— 課題文 —
• • • • • • •

アイルランド代表、どんなチーム?‥‥part 2

(文・出村謙知)

偉大なる敗者。
世界のラグビー史を紐解いた時、このポジションがアイルランド以上にぴったりくるチームは存在しないのではないか。

ホームネイション国のライバル(イングランド、スコットランド、ウェールズ)全てに通算成績で負け越し。
さらに、その範囲をフランスおよび南半球の3強(ニュージーランド、豪州、南アフリカ)に広げても、その史実は変わらない。
前記の強豪国中、過去のラグビーワールドカップ(RWC)で、4強入りしたことがないのもアイルランドだけだ。

それでも、自国以外で選ぶならアイルランドの試合を観たいというラグビーファンは少なくない。
それは、“アイリッシュスピリッツ”とも賞賛される、どんな相手にも臆せずに立ち向かっていくファイティングスピリッツ溢れる戦いぶりが、数多くの名勝負を生み出してきていることを世界中のラグビーファンが認識しているからでもあるだろう。

そんな偉大な敗者たるアイルランドが生み出した名勝負をひとつだけ紹介するなら、RWC1991準々決勝となる。
地元ダブリンの今はなきランズダウン競技場に豪州を迎えたアイルランドは、最終的にその大会で頂点を極めることになるワラビーズを追い詰めた。
ニック・ファージョーンズ – マイケル・ライナーのハーフ団やティム・ホラン – ジェイソン・リトルのCTB陣、さらにテストマッチ最多トライ記録保持者だったWTBデビッド・キャンピージという全く隙のないモダンラグビーを繰り出す豪州相手に徹底したハイパント攻撃と“魂の”としか表現のしようのないハードタックルで追い詰め、試合終了5分前に飛び出したFLゴードン・ハミルトンのトライ(ゴール)で18 – 15と勝ち越しに成功する。

この時のランズダウンは多くの地元ファンがグラウンドに飛び出すなど歓喜の渦に包まれたが、そんな興奮状態にも冷静さを失わなかった王者がキックオフから理詰めで攻めて、キャンピージからラストパスを受けたSOライナーがトライを決めて再逆転。
ピッチ上とスタンドの緑色集団にとっては、天国から地獄へ突き落とされる結果となったが、これほどまでに敗者がクローズアップされる名勝負がそうはないのも事実だ。

• • • • • • •

— 行の一覧 —
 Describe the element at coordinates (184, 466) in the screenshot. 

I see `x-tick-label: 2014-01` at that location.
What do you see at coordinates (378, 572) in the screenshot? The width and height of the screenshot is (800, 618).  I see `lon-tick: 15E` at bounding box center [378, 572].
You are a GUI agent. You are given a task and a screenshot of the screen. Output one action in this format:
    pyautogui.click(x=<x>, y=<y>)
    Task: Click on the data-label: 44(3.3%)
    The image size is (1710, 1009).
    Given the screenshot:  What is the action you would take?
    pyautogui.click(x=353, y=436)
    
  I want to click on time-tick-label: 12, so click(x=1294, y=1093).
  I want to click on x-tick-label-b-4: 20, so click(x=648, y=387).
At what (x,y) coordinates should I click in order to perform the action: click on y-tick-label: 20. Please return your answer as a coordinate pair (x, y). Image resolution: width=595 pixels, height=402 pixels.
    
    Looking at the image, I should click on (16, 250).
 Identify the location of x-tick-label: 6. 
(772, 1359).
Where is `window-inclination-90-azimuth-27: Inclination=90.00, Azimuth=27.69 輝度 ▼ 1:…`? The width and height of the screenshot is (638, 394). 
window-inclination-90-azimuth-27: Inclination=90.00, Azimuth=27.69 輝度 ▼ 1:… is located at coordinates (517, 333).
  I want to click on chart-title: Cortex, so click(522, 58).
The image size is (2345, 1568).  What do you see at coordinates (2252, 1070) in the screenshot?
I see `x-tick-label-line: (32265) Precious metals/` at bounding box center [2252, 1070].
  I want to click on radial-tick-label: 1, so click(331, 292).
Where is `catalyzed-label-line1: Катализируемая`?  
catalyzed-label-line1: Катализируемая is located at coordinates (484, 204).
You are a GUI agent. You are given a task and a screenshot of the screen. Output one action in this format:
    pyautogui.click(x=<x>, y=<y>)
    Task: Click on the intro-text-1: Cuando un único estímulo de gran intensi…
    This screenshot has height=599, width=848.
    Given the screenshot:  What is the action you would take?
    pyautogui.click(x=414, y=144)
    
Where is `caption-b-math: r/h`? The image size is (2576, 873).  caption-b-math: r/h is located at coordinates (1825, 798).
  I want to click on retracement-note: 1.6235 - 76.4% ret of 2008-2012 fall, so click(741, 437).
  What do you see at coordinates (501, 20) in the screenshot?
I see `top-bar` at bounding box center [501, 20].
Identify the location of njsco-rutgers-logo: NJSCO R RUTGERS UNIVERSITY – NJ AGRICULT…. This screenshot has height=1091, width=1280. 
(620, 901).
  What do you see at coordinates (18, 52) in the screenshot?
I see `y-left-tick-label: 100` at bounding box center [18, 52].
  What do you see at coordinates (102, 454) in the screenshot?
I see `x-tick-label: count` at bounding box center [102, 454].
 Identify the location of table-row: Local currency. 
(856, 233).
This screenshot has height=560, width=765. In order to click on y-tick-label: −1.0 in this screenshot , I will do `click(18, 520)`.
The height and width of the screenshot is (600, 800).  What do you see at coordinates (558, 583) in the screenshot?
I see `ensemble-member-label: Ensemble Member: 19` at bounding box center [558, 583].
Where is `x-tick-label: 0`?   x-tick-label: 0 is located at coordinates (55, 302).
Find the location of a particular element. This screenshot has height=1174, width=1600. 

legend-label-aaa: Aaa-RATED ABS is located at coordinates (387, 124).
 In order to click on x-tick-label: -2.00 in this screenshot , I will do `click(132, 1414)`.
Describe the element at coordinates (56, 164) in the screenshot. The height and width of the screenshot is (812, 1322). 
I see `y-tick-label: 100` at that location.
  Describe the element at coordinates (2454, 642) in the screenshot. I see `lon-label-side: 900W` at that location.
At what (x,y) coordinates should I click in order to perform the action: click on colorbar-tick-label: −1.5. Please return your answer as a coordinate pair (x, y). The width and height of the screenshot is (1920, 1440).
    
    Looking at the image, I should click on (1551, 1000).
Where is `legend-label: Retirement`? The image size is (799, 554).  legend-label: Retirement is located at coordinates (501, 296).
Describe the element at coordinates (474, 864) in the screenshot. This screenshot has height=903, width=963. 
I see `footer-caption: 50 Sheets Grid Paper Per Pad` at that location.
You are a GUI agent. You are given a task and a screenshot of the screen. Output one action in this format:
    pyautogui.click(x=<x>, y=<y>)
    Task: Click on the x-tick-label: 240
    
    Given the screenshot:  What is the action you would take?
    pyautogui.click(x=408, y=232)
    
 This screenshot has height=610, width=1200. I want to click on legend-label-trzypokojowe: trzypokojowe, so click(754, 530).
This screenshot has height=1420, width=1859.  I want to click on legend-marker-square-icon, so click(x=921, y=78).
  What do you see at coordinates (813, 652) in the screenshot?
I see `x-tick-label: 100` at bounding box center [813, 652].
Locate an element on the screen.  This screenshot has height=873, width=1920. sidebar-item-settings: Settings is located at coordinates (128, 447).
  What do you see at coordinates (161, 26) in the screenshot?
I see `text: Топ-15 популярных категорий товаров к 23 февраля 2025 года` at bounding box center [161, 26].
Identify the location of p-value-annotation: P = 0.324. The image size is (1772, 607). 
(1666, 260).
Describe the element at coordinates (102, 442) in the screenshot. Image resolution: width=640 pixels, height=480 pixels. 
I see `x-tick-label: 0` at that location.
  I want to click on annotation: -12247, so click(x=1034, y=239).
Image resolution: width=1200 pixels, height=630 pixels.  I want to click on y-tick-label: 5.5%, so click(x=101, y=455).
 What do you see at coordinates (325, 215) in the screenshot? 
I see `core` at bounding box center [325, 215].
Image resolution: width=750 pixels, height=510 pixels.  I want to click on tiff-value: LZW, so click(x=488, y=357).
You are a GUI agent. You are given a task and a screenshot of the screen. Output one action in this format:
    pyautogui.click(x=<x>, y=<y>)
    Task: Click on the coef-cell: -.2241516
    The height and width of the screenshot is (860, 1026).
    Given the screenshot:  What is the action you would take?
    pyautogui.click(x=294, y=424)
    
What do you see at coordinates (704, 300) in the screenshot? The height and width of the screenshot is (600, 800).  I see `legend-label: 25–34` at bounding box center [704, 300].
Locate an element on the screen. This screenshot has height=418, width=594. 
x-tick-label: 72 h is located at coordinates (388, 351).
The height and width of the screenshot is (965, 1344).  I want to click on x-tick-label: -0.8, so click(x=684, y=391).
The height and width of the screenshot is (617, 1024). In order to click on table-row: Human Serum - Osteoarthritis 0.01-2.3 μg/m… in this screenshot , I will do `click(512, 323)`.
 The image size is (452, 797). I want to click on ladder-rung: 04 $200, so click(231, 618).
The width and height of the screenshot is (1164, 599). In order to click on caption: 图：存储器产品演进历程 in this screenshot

• • • • • • •

— 課題 A —
行の一覧から、「Describe the element at coordinates (102, 442)」を含む行から「I want to click on annotation: -12247, so」を含む行まで、両端の行も含めてすべてをそのまま抜き出して書き写すこと。
— 課題 B —
ラグビーのアイルランド代表についての文章を、最後の文の後から書き継ぐこと。

— 解答 A —
Describe the element at coordinates (102, 442) in the screenshot. Image resolution: width=640 pixels, height=480 pixels. 
I see `x-tick-label: 0` at that location.
  I want to click on annotation: -12247, so click(x=1034, y=239).

— 解答 B —
歴史を紐解くなら、アイルランドは1875年にイングランドとの間で最初のテストマッチを戦っている。対戦カードとしては、1871年にラグビー史上初のテストマッチとして行われたイングランド – スコットランドに次ぐもので、1877年にはアイルランド – スコットランド戦も行われた記録が残っている。

前述のように、他の強豪国に対して軒並み負け越し、RWCでも準決勝に進んだことのないアイルランドだが、もちろん過去に何度かの黄金期も経験している。
5カ国対抗(現在は6カ国対抗)の全勝優勝である「グランドスラム」を成し遂げたのは1948年、2009年の2度。また、同大会でイングランド、スコットランド、ウェールズの英連邦3チームを破る「トリプルクラウン」は1894年、1899年、1948年(GS)、1949年、1982年、1985年、2004年、2006年、2007年、2009年(GS)の計10回達成している。

アイルランドを代表する名選手を挙げるなら、共に長年にわたってアイルランド代表主将を務め、ブリティッシュ&アイルランドライオンズでも活躍したHOキース・ウッド(1994〜2003年にアイルランド代表58キャップ、ライオンズ5キャップ獲得)、CTBブライアン・オドリスコル(1999〜2014年にアイルランド代表133キャップ、ライオンズ8キャップ獲得)が双璧と言っていいだろう。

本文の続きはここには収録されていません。